Okay, I’ll admit it. I didn’t go to school for photography. Instead I got my B.S. and M.S. in business. But even with a master’s degree in business, there are many things I never learned in school about actually running a small business. And after talking with friends that did get their degrees in photography, I know they have similar complaints.
Instead, we had to learn the business side of things the hard way. Everything was accomplished through trial and error. The only way to succeed is to fail along the way and learn from your mistakes. Whether you already have a degree, or are in the process of obtaining one in photography, business, or another discipline, here are 8 things you will never learn in school – but will help you become a great photographer.
8. Building a system.
When you first start out in business, you shoot because you love it. Then you gain a few clients, and you get a little busier. You start a marketing campaign, and the business keeps coming. Then suddenly you are so overwhelmed you don’t know what to do. Building a system from the beginning will help you control your production as you begin to grow. Create a filing system. Create order to your day and to your processes. Create checklists to help you move a client from booking to completion. Create once- use again and again.
7. Getting past the fear.
I’m new. I don’t have a portfolio. I’m just starting up my business. I’m not as good as “insert photographer”. There are a million excuses we use when we’re new at something. Anything to justify why we’re not the best, or why we aren’t charging what we should. Some people never overcome this fear, and wind up working for someone else because they simply can’t justify making a living with photography. It’s okay to make money. It’s okay to be successful.
6. Sales and profits.
How do you become great at sales? Nobody is born with great sales skills – you have to learn it. You have to accept the no’s along the way, and don’t take it personally. Mark Victor Hansen (Chicken Soup For The Soul author) always says, “I love hearing no. That means I’m one step closer to a yes.” Study and commit to becoming better at sales. That’s the only way you’re ever going to have any profits.
5. Giving the wow.
When you start out, you tend to “copy” and do what everyone else is doing. It’s the easiest way, and it gives you the chance to learn. Yet if a customer can’t see the difference between you and the next person, you lose your impact. Spend the time upfront developing your wow – something that sets you a part from everyone else.

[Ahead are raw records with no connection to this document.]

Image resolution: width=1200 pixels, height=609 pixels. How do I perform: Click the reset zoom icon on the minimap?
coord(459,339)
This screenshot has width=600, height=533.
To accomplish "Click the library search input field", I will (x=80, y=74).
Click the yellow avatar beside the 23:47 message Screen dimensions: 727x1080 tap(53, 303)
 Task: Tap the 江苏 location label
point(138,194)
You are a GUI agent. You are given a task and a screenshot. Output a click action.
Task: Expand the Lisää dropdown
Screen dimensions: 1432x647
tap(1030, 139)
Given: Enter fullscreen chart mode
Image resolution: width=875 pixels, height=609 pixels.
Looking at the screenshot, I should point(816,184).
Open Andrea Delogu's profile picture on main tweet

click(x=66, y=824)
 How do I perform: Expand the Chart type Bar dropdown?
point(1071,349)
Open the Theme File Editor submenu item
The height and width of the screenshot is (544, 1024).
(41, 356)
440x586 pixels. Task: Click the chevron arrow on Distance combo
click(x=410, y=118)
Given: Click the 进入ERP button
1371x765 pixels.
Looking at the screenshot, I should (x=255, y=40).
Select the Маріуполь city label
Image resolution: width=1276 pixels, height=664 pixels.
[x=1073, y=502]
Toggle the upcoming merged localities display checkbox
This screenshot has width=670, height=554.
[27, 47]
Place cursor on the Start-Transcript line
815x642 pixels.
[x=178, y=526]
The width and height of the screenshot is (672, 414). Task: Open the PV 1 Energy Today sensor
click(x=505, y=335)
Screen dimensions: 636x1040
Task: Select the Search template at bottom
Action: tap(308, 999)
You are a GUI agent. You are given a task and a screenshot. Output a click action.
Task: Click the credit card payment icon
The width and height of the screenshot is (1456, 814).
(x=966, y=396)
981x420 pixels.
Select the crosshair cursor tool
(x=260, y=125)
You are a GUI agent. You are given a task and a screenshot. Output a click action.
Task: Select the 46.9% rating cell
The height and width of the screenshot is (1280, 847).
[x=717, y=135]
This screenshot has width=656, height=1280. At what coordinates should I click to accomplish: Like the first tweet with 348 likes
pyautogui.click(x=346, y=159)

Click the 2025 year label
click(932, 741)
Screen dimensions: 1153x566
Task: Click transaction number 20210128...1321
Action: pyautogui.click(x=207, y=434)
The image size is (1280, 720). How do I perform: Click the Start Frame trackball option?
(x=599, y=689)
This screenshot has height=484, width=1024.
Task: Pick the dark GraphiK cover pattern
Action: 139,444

4. Create a business not a job.
It’s easy to try and bring in just enough income to cover your bills. The trouble with that road is you’ll always be scrambling trying to earn enough for the next bill. And when times are tough, you’ll quickly have to resort back to a corporate job to make ends meet. That’s way to stressful. In order to be successful, you have to create a business, not a job. A business has goals. It allows you to take a salary and have a reserve to fall back on. It makes you think in an entirely different way.
3. It’s not the camera, the lenses, or the piece of paper a photo it’s printed on. It’s the photographer.
I’ve told the story several times here on my blog about Picasso. One day Picasso was having lunch with a friend. A woman came over and asked if he would create something on her napkin; she would happily pay whatever he thought it was worth. Picasso quickly created a work of art and handed it to the woman, and asked for several thousand dollars in return. After the initial shock, she asked how it could possibly be so much for a napkin. Picasso told her it wasn’t the napkin she was paying for. It was the decades of learning his trait, perfecting it, and marketing his name until he became a great artist. She happily paid the price, and left with her napkin.
Photography isn’t about snapping a quick photo – unless you want it to be. Photography is about reaching down into your soul, and creating a work of art. How do you want to present your art to your audience? When you perfect your art, you’ll find success as a photographer.
2. How to price your work.
One of the most difficult tasks for any photographer is pricing your photography. You can’t pick a number out of the hat and expect to make money. You can’t charge a little less than everyone else because you’re new. You have to price for success. You have to charge enough to guarantee you’ll earn enough to keep you in business. You have to build up the confidence in your photography, in yourself, and in the work you provide. Then charge what your worth. And raise it all the time – even in the current economy. There are always people willing to pay what you’ll charge – if you have what it takes to demand that fee.
1. Life balance skills.
Do your clients call you at 10 on a Saturday night? How about 5 on a Monday morning? Do you answer your phone no matter where you are, and what you are doing? Do you drop everything to meet a client on their timeframe?
The only reason your clients call at those times and demand to meet you on their timeframe is because you let them. A simple “no” works wonders. Set up your own office hours, and answer only between that timeframe. Turn your cell phone off when you’re out to dinner with family and friends. Work to find a meeting time that works for the both of you. Your clients will quickly discover your policies, and will abide by them.